A bleeding disorder is an acquired or inherited tendency to bleed excessively. Normally, blood remains in the circulatory system inside the blood vessels. However, if veins or arteries are injured, they will begin to leak blood, either externally or into body tissues. The body stops the blood loss through a complex clotting process called haemostasis. During haemostasis, the injured blood vessel constricts to reduce blood flow, platelets adhere to the injury site and clump together to form a loose platelet plug, and a process of clot formation called the coagulation cascade is initiated.

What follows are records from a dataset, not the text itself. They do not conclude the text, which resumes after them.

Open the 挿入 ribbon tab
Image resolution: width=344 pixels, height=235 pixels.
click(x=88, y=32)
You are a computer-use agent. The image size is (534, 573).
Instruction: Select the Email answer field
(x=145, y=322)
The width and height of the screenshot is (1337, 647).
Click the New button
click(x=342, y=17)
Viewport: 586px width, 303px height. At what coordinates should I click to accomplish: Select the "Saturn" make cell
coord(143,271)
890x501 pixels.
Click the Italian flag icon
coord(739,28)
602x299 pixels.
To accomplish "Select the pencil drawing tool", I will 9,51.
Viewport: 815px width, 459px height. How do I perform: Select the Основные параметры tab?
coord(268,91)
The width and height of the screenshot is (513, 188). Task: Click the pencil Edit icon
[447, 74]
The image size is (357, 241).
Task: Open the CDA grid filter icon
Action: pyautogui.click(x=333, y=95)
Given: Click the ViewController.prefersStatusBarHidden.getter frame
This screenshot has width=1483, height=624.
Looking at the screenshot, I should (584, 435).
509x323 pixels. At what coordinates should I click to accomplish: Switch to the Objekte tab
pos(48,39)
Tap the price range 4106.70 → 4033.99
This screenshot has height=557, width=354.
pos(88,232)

Once the coagulation cascade has been initiated, coagulation factors are activated one after the other in a sequential process. As the cascade nears completion, soluble fibrinogen (fibrinogen dissolved in fluid) is changed into insoluble fibrin threads. These threads crosslink together to form a fibrin net that then stabilises at the injury site. The fibrin net adheres to the site of injury along with aggregated cell fragments called platelets to form a stable blood clot. This barrier prevents additional blood loss and remains in place until the injured area has healed. Haemostasis is a dynamic process, though, so once a clot is formed, other factors are activated to slow the clotting process. They eventually begin to dissolve the clot in a process called fibrinolysis so that the clot is removed when the injury site is healed. In normal, healthy individuals, this balance between clot formation and dissolution ensures that bleeding does not become excessive and that clots are removed once they are no longer needed.
Bleeding disorders occur when something goes wrong with the clotting process. If a component is missing, deficient, or dysfunctional, excessive bleeding may occur. Such bleeding may be severe, with bleeding episodes beginning in early childhood, or mild, involving bleeding for an extended period of time following surgery, dental procedures, or trauma. Bleeding disorders may cause symptoms that range from nosebleeds, bleeding gums, bruising, heavy menstrual periods, blood in the stool and/or urine to arthritic-type symptoms (damage from bleeding into joints), loss of vision, and chronic anaemia.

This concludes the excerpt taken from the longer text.